» **Task objective**
Update the lines below by replacing every "GUI agent" with "computer-use agent". Leave everything else unchanged.
------
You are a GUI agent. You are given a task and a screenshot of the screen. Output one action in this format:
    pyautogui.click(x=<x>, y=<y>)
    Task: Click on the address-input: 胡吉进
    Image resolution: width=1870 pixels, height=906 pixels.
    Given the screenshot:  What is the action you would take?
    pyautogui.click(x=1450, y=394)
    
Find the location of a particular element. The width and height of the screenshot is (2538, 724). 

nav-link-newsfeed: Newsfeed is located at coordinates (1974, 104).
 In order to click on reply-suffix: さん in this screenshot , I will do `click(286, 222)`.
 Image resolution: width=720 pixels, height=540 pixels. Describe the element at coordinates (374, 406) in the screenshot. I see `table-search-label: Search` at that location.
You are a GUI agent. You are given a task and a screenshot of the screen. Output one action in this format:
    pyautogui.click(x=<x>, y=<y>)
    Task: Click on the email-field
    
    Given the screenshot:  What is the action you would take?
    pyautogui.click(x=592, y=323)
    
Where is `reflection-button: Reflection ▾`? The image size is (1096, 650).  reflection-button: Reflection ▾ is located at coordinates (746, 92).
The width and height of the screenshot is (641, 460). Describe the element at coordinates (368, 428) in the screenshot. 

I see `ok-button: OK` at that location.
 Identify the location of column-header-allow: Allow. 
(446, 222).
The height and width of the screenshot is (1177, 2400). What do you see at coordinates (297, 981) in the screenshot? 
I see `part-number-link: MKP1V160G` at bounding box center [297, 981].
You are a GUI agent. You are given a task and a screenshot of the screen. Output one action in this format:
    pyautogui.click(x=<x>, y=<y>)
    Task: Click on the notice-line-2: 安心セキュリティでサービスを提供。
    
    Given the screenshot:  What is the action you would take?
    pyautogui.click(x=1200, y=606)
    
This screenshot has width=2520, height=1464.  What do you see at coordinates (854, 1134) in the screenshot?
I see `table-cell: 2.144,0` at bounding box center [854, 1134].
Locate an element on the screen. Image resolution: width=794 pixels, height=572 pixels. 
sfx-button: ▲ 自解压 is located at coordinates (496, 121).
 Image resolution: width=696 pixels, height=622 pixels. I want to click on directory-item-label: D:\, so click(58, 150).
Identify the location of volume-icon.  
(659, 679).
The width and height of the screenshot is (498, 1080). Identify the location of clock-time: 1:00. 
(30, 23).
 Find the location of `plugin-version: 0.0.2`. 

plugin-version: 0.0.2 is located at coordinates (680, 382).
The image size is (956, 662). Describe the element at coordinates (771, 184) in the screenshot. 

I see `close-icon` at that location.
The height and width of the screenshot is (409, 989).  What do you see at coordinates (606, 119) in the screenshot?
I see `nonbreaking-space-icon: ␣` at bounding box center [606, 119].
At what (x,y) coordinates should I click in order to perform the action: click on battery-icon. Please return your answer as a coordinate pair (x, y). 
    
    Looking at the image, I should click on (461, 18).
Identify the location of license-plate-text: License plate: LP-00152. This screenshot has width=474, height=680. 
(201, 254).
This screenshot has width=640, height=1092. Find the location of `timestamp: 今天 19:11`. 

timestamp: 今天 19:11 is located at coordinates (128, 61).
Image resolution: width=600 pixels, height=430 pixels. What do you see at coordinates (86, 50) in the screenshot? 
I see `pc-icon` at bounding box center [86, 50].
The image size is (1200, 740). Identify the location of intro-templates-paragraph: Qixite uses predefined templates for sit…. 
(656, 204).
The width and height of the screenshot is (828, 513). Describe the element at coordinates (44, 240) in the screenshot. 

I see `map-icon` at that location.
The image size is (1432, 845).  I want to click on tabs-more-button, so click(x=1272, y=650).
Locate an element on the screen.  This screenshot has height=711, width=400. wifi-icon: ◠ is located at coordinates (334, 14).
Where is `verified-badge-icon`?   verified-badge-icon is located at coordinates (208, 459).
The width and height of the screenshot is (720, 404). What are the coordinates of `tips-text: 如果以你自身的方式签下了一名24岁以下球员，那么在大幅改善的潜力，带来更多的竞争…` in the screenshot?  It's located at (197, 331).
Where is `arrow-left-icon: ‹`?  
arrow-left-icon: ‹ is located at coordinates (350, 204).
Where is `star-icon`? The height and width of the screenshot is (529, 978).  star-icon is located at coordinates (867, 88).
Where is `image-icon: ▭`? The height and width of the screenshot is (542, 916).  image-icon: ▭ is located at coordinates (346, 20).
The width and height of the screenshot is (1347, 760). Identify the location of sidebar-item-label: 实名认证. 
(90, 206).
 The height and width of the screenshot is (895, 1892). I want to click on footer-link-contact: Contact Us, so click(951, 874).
------
» **Solution for this exercise**
You are a computer-use agent. You are given a task and a screenshot of the screen. Output one action in this format:
    pyautogui.click(x=<x>, y=<y>)
    Task: Click on the address-input: 胡吉进
    Image resolution: width=1870 pixels, height=906 pixels.
    Given the screenshot:  What is the action you would take?
    pyautogui.click(x=1450, y=394)
    
Find the location of a particular element. The width and height of the screenshot is (2538, 724). 

nav-link-newsfeed: Newsfeed is located at coordinates (1974, 104).
 In order to click on reply-suffix: さん in this screenshot , I will do `click(286, 222)`.
 Image resolution: width=720 pixels, height=540 pixels. Describe the element at coordinates (374, 406) in the screenshot. I see `table-search-label: Search` at that location.
You are a computer-use agent. You are given a task and a screenshot of the screen. Output one action in this format:
    pyautogui.click(x=<x>, y=<y>)
    Task: Click on the email-field
    
    Given the screenshot:  What is the action you would take?
    pyautogui.click(x=592, y=323)
    
Where is `reflection-button: Reflection ▾`? The image size is (1096, 650).  reflection-button: Reflection ▾ is located at coordinates (746, 92).
The width and height of the screenshot is (641, 460). Describe the element at coordinates (368, 428) in the screenshot. 

I see `ok-button: OK` at that location.
 Identify the location of column-header-allow: Allow. 
(446, 222).
The height and width of the screenshot is (1177, 2400). What do you see at coordinates (297, 981) in the screenshot? 
I see `part-number-link: MKP1V160G` at bounding box center [297, 981].
You are a computer-use agent. You are given a task and a screenshot of the screen. Output one action in this format:
    pyautogui.click(x=<x>, y=<y>)
    Task: Click on the notice-line-2: 安心セキュリティでサービスを提供。
    
    Given the screenshot:  What is the action you would take?
    pyautogui.click(x=1200, y=606)
    
This screenshot has width=2520, height=1464.  What do you see at coordinates (854, 1134) in the screenshot?
I see `table-cell: 2.144,0` at bounding box center [854, 1134].
Locate an element on the screen. Image resolution: width=794 pixels, height=572 pixels. 
sfx-button: ▲ 自解压 is located at coordinates (496, 121).
 Image resolution: width=696 pixels, height=622 pixels. I want to click on directory-item-label: D:\, so click(58, 150).
Identify the location of volume-icon.  
(659, 679).
The width and height of the screenshot is (498, 1080). Identify the location of clock-time: 1:00. 
(30, 23).
 Find the location of `plugin-version: 0.0.2`. 

plugin-version: 0.0.2 is located at coordinates (680, 382).
The image size is (956, 662). Describe the element at coordinates (771, 184) in the screenshot. 

I see `close-icon` at that location.
The height and width of the screenshot is (409, 989).  What do you see at coordinates (606, 119) in the screenshot?
I see `nonbreaking-space-icon: ␣` at bounding box center [606, 119].
At what (x,y) coordinates should I click in order to perform the action: click on battery-icon. Please return your answer as a coordinate pair (x, y). 
    
    Looking at the image, I should click on (461, 18).
Identify the location of license-plate-text: License plate: LP-00152. This screenshot has width=474, height=680. 
(201, 254).
This screenshot has width=640, height=1092. Find the location of `timestamp: 今天 19:11`. 

timestamp: 今天 19:11 is located at coordinates (128, 61).
Image resolution: width=600 pixels, height=430 pixels. What do you see at coordinates (86, 50) in the screenshot? 
I see `pc-icon` at bounding box center [86, 50].
The image size is (1200, 740). Identify the location of intro-templates-paragraph: Qixite uses predefined templates for sit…. 
(656, 204).
The width and height of the screenshot is (828, 513). Describe the element at coordinates (44, 240) in the screenshot. 

I see `map-icon` at that location.
The image size is (1432, 845).  I want to click on tabs-more-button, so click(x=1272, y=650).
Locate an element on the screen.  This screenshot has height=711, width=400. wifi-icon: ◠ is located at coordinates (334, 14).
Where is `verified-badge-icon`?   verified-badge-icon is located at coordinates (208, 459).
The width and height of the screenshot is (720, 404). What are the coordinates of `tips-text: 如果以你自身的方式签下了一名24岁以下球员，那么在大幅改善的潜力，带来更多的竞争…` in the screenshot?  It's located at (197, 331).
Where is `arrow-left-icon: ‹`?  
arrow-left-icon: ‹ is located at coordinates (350, 204).
Where is `star-icon`? The height and width of the screenshot is (529, 978).  star-icon is located at coordinates (867, 88).
Where is `image-icon: ▭`? The height and width of the screenshot is (542, 916).  image-icon: ▭ is located at coordinates (346, 20).
The width and height of the screenshot is (1347, 760). Identify the location of sidebar-item-label: 实名认证. 
(90, 206).
 The height and width of the screenshot is (895, 1892). I want to click on footer-link-contact: Contact Us, so click(951, 874).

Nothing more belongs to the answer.